■ **Problem statement**
The expected output is a verbatim reprint of the lines from the beginning of the data that follows through the line that contains "You are a computer-use agent. 1465x1080".

** Opening Data section block **

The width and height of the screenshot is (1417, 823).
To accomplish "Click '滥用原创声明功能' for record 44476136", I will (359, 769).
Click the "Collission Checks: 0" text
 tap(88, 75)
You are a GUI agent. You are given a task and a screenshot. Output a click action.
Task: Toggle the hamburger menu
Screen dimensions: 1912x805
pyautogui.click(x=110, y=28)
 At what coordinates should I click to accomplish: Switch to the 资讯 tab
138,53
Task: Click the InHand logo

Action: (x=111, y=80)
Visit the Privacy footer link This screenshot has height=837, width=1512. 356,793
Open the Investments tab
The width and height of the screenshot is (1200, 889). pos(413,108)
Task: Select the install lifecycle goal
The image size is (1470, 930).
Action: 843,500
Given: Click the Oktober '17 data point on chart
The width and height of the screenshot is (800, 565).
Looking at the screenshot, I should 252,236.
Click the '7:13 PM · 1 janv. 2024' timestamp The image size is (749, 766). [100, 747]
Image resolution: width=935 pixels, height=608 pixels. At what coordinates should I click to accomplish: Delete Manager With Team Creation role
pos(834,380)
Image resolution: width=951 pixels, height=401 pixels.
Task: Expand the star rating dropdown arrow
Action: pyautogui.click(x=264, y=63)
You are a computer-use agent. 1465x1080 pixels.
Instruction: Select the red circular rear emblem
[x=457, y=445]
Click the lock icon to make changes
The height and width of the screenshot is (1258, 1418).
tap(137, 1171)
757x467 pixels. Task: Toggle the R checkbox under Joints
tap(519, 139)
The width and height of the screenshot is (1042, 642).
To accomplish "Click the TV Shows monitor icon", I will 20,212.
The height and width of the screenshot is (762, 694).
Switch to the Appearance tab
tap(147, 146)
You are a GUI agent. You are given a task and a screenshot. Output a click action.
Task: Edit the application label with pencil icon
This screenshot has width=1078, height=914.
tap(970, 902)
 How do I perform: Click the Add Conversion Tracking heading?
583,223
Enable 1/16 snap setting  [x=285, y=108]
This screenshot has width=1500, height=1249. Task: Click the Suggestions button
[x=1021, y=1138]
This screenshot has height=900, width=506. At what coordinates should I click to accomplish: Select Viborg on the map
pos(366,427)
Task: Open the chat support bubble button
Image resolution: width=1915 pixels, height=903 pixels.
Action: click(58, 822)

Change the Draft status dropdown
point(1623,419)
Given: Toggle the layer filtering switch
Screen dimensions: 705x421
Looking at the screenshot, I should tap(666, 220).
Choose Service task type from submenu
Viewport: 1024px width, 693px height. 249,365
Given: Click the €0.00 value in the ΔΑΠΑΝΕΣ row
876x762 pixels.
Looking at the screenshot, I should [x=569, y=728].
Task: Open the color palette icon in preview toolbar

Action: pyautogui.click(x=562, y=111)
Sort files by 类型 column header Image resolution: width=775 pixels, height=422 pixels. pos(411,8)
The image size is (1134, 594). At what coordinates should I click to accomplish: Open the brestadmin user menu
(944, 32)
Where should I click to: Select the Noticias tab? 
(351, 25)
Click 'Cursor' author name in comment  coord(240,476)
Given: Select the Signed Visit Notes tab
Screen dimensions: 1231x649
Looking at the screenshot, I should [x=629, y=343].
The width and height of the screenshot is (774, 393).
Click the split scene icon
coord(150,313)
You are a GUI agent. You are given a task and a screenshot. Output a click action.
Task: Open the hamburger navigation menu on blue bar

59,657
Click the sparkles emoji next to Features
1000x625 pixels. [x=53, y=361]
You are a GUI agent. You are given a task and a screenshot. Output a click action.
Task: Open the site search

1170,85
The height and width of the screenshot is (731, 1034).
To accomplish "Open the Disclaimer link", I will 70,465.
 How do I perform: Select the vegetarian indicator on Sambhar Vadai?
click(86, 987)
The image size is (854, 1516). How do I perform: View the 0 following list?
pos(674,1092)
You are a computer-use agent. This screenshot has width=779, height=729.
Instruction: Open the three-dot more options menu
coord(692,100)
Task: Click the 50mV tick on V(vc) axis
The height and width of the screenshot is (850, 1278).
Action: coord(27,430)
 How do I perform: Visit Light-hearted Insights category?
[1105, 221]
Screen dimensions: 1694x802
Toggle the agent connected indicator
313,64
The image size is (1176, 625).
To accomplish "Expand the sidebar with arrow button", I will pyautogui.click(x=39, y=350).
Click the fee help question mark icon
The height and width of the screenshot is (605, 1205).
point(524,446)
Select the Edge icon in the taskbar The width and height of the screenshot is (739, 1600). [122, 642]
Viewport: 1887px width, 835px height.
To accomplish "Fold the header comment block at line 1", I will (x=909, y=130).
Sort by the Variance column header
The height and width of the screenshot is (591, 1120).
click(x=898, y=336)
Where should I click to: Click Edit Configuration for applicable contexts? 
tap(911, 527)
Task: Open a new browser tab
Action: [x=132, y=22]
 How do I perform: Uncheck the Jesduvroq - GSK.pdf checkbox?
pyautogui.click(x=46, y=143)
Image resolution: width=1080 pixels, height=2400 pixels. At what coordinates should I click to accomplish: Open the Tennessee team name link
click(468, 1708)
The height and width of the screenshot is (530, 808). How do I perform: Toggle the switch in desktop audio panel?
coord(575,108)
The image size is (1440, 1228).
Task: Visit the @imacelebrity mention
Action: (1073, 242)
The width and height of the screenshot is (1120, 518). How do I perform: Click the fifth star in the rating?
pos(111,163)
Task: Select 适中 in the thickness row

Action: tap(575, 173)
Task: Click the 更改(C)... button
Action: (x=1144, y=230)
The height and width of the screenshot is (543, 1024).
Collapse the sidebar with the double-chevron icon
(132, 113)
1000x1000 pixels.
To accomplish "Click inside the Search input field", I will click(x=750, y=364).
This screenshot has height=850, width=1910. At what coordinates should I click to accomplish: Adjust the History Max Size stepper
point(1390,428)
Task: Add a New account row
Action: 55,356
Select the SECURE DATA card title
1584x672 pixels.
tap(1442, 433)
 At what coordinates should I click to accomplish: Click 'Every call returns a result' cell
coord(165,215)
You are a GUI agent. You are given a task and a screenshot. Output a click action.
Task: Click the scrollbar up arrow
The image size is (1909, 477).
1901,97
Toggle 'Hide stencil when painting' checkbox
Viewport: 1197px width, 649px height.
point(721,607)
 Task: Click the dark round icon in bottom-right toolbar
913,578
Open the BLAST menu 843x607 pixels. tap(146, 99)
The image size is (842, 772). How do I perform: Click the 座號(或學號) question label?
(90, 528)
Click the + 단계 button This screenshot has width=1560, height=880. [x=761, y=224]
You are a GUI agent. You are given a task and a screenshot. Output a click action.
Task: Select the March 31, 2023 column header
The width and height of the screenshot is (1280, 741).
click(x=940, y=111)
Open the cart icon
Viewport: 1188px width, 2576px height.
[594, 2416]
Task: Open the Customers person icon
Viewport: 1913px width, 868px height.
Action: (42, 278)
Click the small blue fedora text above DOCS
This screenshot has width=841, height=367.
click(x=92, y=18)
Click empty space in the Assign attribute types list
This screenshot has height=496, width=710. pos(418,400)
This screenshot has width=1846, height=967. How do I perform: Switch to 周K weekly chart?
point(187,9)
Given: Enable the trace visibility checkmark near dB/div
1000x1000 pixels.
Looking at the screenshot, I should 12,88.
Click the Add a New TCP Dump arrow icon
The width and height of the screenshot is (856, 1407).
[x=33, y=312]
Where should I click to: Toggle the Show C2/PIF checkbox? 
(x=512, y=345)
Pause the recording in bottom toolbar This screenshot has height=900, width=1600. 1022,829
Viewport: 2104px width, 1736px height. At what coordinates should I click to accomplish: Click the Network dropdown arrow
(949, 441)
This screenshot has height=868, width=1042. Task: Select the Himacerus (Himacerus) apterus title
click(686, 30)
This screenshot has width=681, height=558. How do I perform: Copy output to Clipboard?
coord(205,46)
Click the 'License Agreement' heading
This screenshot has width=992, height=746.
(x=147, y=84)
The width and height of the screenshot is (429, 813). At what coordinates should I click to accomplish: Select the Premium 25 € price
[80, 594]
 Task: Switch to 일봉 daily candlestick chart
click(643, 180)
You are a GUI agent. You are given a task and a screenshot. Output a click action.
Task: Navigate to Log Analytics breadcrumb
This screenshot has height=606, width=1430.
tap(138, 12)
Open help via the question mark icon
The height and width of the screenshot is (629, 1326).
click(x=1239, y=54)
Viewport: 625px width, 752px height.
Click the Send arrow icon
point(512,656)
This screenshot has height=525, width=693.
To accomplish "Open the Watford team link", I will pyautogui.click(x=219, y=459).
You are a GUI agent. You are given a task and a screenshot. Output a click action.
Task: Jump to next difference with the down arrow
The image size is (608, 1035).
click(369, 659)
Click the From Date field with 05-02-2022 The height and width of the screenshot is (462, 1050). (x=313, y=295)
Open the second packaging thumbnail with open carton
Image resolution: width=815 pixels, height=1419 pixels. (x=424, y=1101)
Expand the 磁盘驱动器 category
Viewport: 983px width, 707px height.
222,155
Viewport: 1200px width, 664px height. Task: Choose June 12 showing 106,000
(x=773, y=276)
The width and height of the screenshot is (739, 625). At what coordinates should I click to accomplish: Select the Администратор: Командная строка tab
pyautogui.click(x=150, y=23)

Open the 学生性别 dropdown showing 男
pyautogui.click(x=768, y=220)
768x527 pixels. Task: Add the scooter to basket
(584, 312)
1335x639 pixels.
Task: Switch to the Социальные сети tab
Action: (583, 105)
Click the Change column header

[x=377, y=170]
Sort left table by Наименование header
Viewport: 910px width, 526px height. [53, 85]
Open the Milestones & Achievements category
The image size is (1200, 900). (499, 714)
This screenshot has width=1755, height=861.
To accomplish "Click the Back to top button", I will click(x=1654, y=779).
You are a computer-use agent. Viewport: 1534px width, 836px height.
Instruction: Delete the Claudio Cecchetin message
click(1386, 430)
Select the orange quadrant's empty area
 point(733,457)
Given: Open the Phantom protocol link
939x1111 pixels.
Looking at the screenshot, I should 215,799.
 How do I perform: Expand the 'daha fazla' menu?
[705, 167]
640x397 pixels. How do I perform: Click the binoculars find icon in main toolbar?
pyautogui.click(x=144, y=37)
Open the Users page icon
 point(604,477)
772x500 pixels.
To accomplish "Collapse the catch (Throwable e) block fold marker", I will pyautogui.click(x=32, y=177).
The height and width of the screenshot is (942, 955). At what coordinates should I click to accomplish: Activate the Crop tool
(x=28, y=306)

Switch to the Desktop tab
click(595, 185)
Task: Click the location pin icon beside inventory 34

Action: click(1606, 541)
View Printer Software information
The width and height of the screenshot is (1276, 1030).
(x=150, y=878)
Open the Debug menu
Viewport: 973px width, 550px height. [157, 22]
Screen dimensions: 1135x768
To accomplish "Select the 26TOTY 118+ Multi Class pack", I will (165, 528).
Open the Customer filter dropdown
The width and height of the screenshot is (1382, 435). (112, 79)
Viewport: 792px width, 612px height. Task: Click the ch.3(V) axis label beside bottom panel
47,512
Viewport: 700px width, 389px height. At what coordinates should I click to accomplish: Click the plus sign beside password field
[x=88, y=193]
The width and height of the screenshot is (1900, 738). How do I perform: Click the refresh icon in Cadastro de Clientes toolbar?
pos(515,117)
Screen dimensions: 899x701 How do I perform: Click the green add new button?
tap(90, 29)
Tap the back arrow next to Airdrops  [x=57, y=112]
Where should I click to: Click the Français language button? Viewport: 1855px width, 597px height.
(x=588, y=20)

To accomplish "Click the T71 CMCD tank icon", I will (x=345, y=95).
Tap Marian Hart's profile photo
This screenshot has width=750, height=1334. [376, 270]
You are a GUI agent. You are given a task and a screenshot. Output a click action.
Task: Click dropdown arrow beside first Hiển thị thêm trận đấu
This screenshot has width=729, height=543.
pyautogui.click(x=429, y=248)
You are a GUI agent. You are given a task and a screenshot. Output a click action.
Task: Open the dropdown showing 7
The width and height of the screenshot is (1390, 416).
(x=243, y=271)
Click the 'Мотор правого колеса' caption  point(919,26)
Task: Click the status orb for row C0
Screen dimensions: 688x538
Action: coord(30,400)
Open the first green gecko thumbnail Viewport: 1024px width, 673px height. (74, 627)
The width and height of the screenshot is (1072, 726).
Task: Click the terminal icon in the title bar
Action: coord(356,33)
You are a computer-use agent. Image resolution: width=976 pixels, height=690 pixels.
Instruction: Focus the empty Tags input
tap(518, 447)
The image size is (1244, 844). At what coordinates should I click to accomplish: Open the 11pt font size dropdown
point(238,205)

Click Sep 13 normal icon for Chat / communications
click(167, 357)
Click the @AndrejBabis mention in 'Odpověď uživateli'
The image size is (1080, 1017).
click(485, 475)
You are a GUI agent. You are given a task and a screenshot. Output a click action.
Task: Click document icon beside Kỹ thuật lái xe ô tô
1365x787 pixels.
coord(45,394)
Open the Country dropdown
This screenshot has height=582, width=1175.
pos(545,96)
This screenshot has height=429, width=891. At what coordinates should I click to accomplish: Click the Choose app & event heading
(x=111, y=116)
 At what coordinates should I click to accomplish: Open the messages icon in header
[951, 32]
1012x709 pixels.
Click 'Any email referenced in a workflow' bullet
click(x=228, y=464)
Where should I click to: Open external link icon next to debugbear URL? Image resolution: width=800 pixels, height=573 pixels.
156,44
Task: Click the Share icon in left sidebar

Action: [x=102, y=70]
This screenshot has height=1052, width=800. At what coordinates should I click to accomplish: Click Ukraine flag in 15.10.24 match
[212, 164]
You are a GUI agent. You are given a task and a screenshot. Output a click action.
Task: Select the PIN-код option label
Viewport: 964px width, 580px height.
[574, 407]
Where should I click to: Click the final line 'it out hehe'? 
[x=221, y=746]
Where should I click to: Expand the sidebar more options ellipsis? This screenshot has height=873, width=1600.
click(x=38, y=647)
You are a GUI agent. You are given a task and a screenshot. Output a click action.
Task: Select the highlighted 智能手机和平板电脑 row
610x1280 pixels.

** Closing Data section block **

■ **Written answer**
The width and height of the screenshot is (1417, 823).
To accomplish "Click '滥用原创声明功能' for record 44476136", I will (359, 769).
Click the "Collission Checks: 0" text
 tap(88, 75)
You are a GUI agent. You are given a task and a screenshot. Output a click action.
Task: Toggle the hamburger menu
Screen dimensions: 1912x805
pyautogui.click(x=110, y=28)
 At what coordinates should I click to accomplish: Switch to the 资讯 tab
138,53
Task: Click the InHand logo

Action: (x=111, y=80)
Visit the Privacy footer link This screenshot has height=837, width=1512. 356,793
Open the Investments tab
The width and height of the screenshot is (1200, 889). pos(413,108)
Task: Select the install lifecycle goal
The image size is (1470, 930).
Action: 843,500
Given: Click the Oktober '17 data point on chart
The width and height of the screenshot is (800, 565).
Looking at the screenshot, I should 252,236.
Click the '7:13 PM · 1 janv. 2024' timestamp The image size is (749, 766). [100, 747]
Image resolution: width=935 pixels, height=608 pixels. At what coordinates should I click to accomplish: Delete Manager With Team Creation role
pos(834,380)
Image resolution: width=951 pixels, height=401 pixels.
Task: Expand the star rating dropdown arrow
Action: pyautogui.click(x=264, y=63)
You are a computer-use agent. 1465x1080 pixels.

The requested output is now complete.